Session: 721. Allogeneic Transplantation: Conditioning Regimens, Engraftment and Acute Toxicities: Poster I
Hematology Disease Topics & Pathways:
Biological therapies, Chronic Myeloid Malignancies, CMML, Diseases, Therapies, Myeloid Malignancies, Transplantation
Allogeneic stem cell transplantation (SCT) is potentially curative therapy for patients with CMML.
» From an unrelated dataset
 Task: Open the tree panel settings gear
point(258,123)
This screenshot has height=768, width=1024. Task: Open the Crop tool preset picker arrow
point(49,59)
Data on optimal allo-SCT conditioning in CMML Patients is scarce.
Methods:
This retrospective study from the Department of Stem Cell Transplantation at the University Medical Center Hamburg, Germany, compared allo-SCT outcomes in CMML patients across three conditioning regimes: Thiotepa-Busulfan (TB), Sequential FLAMSA-Busulfan Fludarabine (FLAMSA-FB), and Treosulfan-Fludarabine (Treo-Flu). TB consisted of Thiotapa ( 5mg/Kg; a total dose of 10mg/Kg) on day -6 and -5 and Busulfan (3.2mg/Kg; total dose 6.4mg/Kg or 9.6mg/Kg) on days -4 and -3 or -4 to -2. FLAMSA-FB regimen consists of fludarabine (30 mg/m2 ; total dose 120 mg/m2 ), amsacrine (100 mg/m2 ; total dose 400 mg/m 2 ), and cytarabine (1 g/m2 ; total dose 4 g/m 2 ) therapy from days -11 to minus -8, followed by a three-day interval without therapy and Busulfan from day -4 to -2 with a total dose of 6.4mg/Kg and Fludarabine on day -4 and -3 (30 mg/m2, total dose 60mg/m 2 ).Treo-Flu regimen consisted of Treosulfan (12 g/m2 , total dose 36 mg/m2 ) on days-6 to -4 and fludarabine (30 mg/m2 ; total dose 150 mg/m2 ) on days -6 to -2.
Results
Sixty-nine consecutive patients with CMML who underwent allo-SCT between the years 2006-2022. Twenty-two received TB, 27 received FLAMSA-FB, and 20 received Treo-Flu conditioning. Transplant sources included matched related donors (MRD, 8 patients), mismatched related donors (MMRD, 8 from TB), matched unrelated donors (MUD, 31), and mismatched unrelated donors (MMUD, 23) with significant group variations (p<0.001). Most Patients received ATLG for GVHD prophylaxis (TB 68%, FLAMSA-FB 93%, Treo-Flu 85%, p=0.08). Regarding CPSS-mol scores, the TB group exhibited a significantly higher proportion of high (46%) and intermediate-2 scores (32%) than FLAMSA-FB (11% high, 7% intermediate-2) and Treo-Flu (40% high, 20% intermediate-2) (p=0.001). One TB patient experienced primary graft failure, but engraftment times were comparable across groups. Although not statistically significant (p=0.07), the TB group showed a trend towards improved 3-year OS rates (84%) compared to FLAMSA-FB (37%) and Treo-Flu (49%). The TB group also displayed significantly higher 3-year PFS rates (79%) compared to FLAMSA-FB and Treo-Flu (both 30%), (p=0.03). (Figure 1) No significant differences were observed in 3-year non-relapse mortality (NRM) across the TB (17%), FLAMSA-FB (30%), and Treo-Flu (26%) groups (p=0.7). Interestingly, no TB patients relapsed at 3 years, contrasting with the FLAMSA-FB (41%) and Treo-Flu groups (43%, p=0.02). Lastly, cumulative incidences of acute GVHD grade II-IV (TB 41%, FLAMSA-FB 35%, Treo-Flu 30%, p=0.75) and all-grade chronic GVHD (TB 50%, FLAMSA-FB 65%, Treo-Flu 40%, p=0.35) were similar across groups.
Conclusion
Our study suggests that sequential conditioning with FLAMSA-FB does not improve Transplant outcomes in patients undergoing allo-SCT for CMML.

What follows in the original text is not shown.